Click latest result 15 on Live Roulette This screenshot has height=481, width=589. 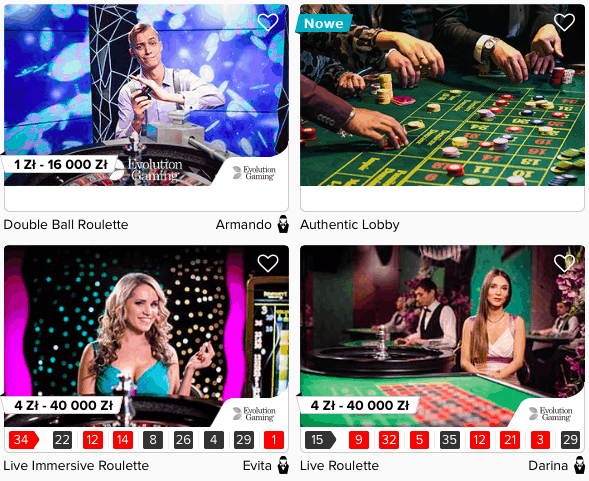(320, 440)
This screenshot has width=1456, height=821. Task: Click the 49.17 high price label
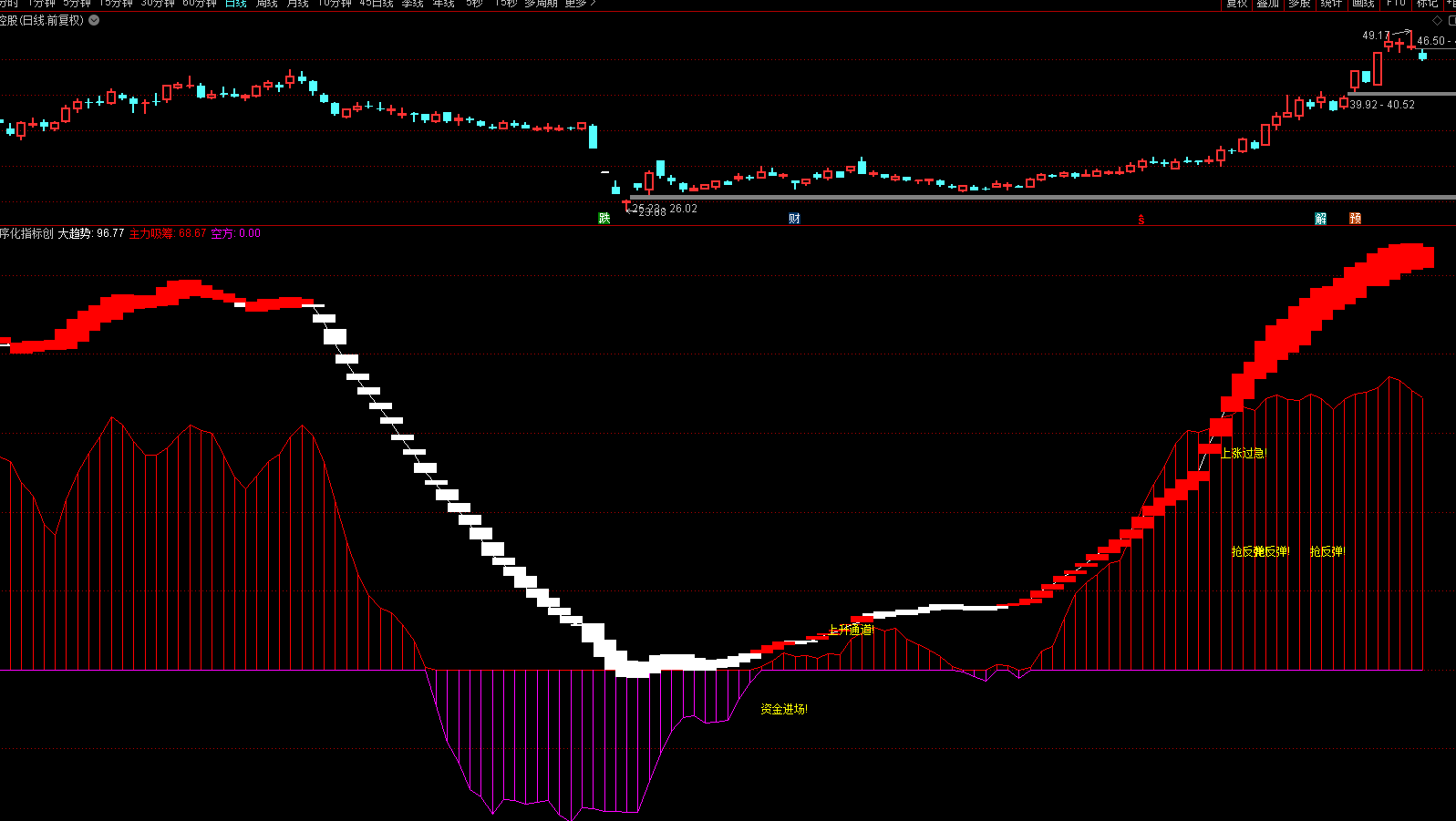pyautogui.click(x=1375, y=36)

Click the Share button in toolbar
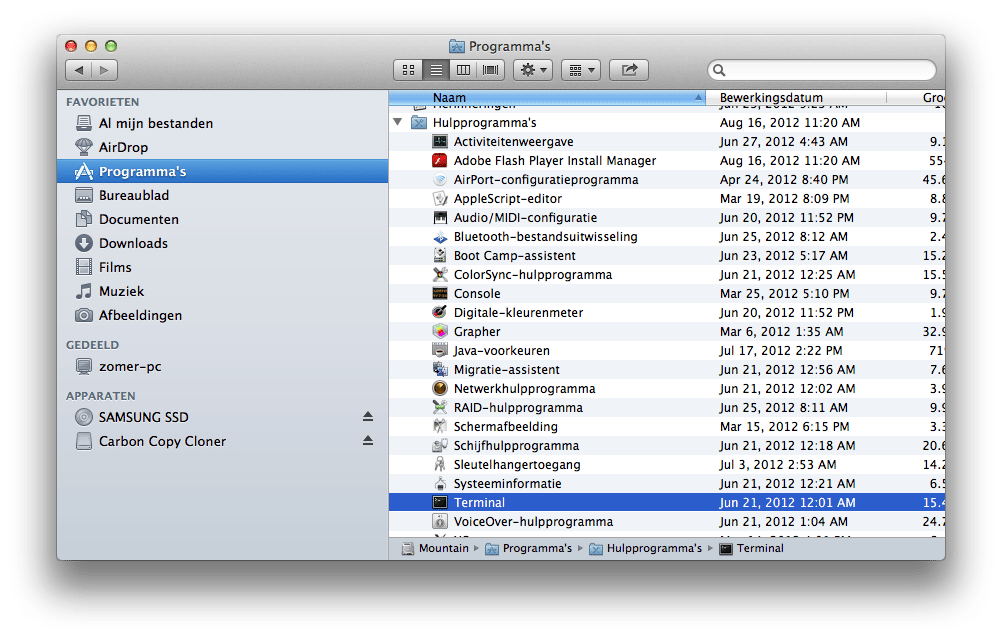[x=629, y=70]

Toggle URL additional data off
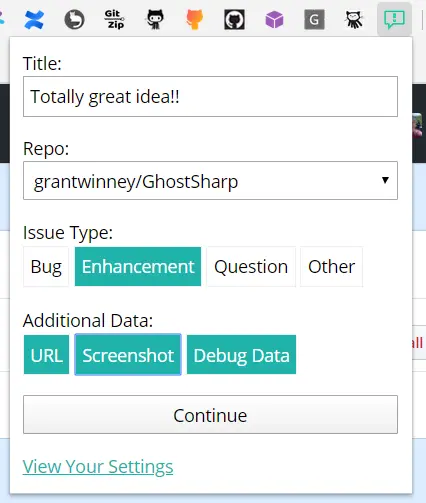[x=46, y=355]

◆ Required work ◆
Retype only the lines from the line with "This screenshot has width=1456, height=821." through the last line of the data. Keep both ends and skip the pictures.

◆ Exercise solution ◆
This screenshot has width=1456, height=821. Task: Click the 49.17 high price label
pyautogui.click(x=1375, y=36)

Click the Share button in toolbar
[x=629, y=70]

Toggle URL additional data off
[x=46, y=355]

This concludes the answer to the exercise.